___ Material for this task ___
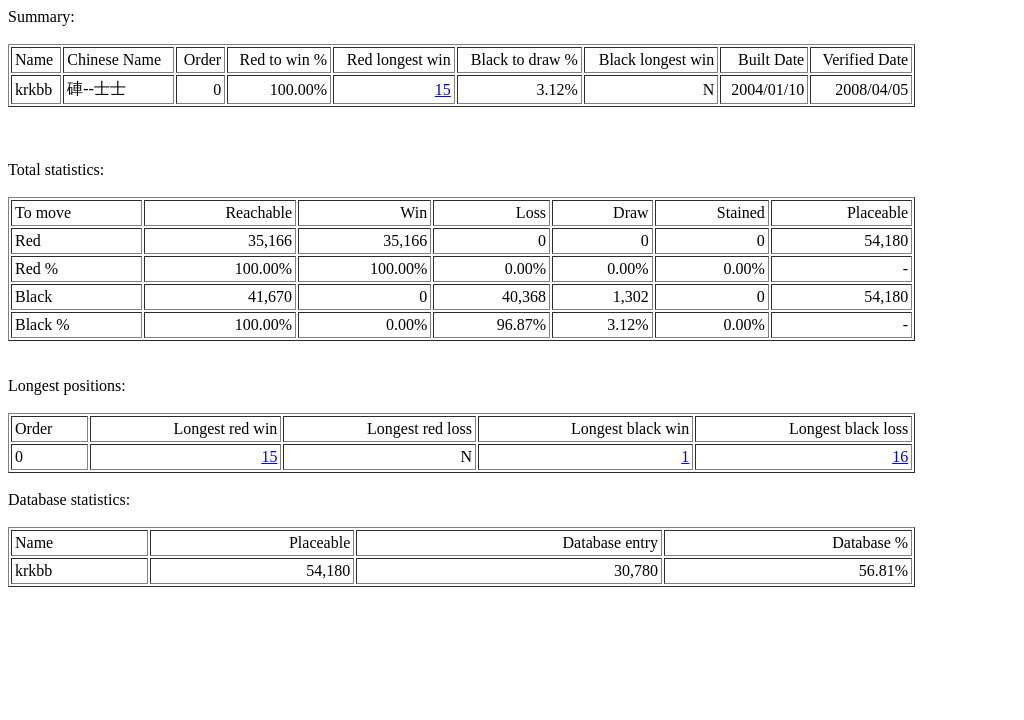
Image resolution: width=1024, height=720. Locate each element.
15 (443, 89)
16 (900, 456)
___
___ Material for this task ___
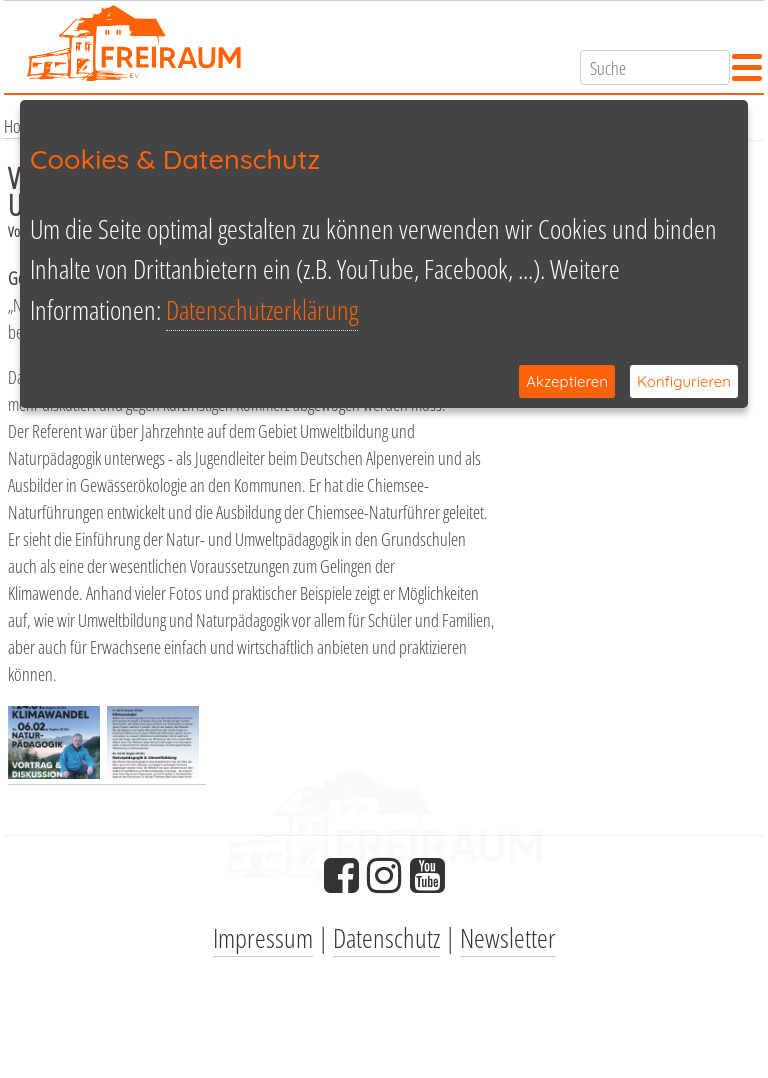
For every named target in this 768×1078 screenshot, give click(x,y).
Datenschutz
___
= Request =
Copy the lines from the one with "Image resolution: width=1024, height=720." to the one with "15 (443, 89)", swapping "Locate" for "Find" and changing nothing else.

= Task solution =
Image resolution: width=1024, height=720. Find each element.
15 (443, 89)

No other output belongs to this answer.